Copy the plate amp text, starting at the words "So I'm also" and stopping after "or something else.". Swap "squealing" for "buzzing".

*** Opening Text excerpt ***

The mute level, on the other hand, I am not sure how to find. Is this something I should measure?
Thanks for helping me - a complete neophyte in regards to circuit design - I appreciate it.
Hey Lawdogg, did the Sure Electronics AA-AB32291 2x250W IRS2092 board work for you??
So I'm also experiencing problems with my t-500 (ds-300) amps. I already had sent them out once to be repaired, and they worked for about another two years or so and now both are starting to make squealing and squeaking noises.. even when there is no signal going to them. Not really sure if it's the actual amp modules at fault or something else.
I just fixed one of my Plate Amps..
The issue was the inductor on the DS-300 Daughter board was shorting out the pins on the Q11 FET (IRF3315) underneath it. I had to desolder the inductor, lift it up a bit, and resolder.
Apparently the inductor shorted out Q11 and in turn blew out Q10 (IRF6215). I replaced Q10 and Q11 and all is good now.
If you need the schematic for the DS-300 daughter board, it can be found in this PDF for another company that uses the same daughter board:
Error | Electronics Forum (Circuits, Projects and Microcontrollers)
Also, when I had the plate amp out, I replaced the two 4700uf Caps and upgraded the bridge rectifier to beefier 10AMP version. However, I was having an issue where the LED on the plate amp was staying Red. Turned out I had a cold solder joint on my bridge rectifier. I fixed that and the LED now glows green.
The issue was the inductor on the DS-300 Daughter board was shorting out the pins on the Q11 FET (IRF3315) underneath it. I had to desolder the inductor, lift it up a bit, and resolder.
Apparently the inductor shorted out Q11 and in turn blew out Q10 (IRF6215). I replaced Q10 and Q11 and all is good now.
If you need the schematic for the DS-300 daughter board, it can be found in this PDF for another company that uses the same daughter board:
Error | Electronics Forum (Circuits, Projects and Microcontrollers)
Also, when I had the plate amp out, I replaced the two 4700uf Caps and upgraded the bridge rectifier to beefier 10AMP version. However, I was having an issue where the LED on the plate amp was staying Red. Turned out I had a cold solder joint on my bridge rectifier. I fixed that and the LED now glows green.

*** Closing Text excerpt ***
*** Opening Data under study ***

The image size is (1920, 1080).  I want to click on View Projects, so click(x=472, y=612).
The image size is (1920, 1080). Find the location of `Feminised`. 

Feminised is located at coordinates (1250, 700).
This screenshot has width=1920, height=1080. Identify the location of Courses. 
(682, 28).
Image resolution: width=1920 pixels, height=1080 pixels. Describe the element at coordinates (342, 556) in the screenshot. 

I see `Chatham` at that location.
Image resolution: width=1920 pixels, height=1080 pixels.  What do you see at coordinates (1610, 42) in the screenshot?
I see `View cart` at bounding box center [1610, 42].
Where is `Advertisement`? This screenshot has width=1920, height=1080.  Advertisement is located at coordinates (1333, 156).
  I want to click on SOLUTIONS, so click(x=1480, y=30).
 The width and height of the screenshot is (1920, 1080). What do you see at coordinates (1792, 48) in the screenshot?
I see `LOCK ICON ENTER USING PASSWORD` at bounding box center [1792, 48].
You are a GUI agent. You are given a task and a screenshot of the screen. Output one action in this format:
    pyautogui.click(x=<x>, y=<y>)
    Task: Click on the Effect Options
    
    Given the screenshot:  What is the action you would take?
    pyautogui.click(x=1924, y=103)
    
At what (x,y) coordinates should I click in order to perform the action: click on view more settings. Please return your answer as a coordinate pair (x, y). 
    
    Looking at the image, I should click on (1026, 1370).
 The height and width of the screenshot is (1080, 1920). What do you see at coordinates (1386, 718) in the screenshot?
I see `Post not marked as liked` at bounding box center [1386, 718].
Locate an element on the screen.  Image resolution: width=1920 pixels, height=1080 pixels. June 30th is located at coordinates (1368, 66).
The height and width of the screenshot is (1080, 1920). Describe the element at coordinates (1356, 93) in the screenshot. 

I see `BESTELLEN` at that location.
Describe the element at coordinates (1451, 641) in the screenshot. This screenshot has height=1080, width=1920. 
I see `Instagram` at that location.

*** Closing Data under study ***

- Written response
So I'm also experiencing problems with my t-500 (ds-300) amps. I already had sent them out once to be repaired, and they worked for about another two years or so and now both are starting to make buzzing and squeaking noises.. even when there is no signal going to them. Not really sure if it's the actual amp modules at fault or something else.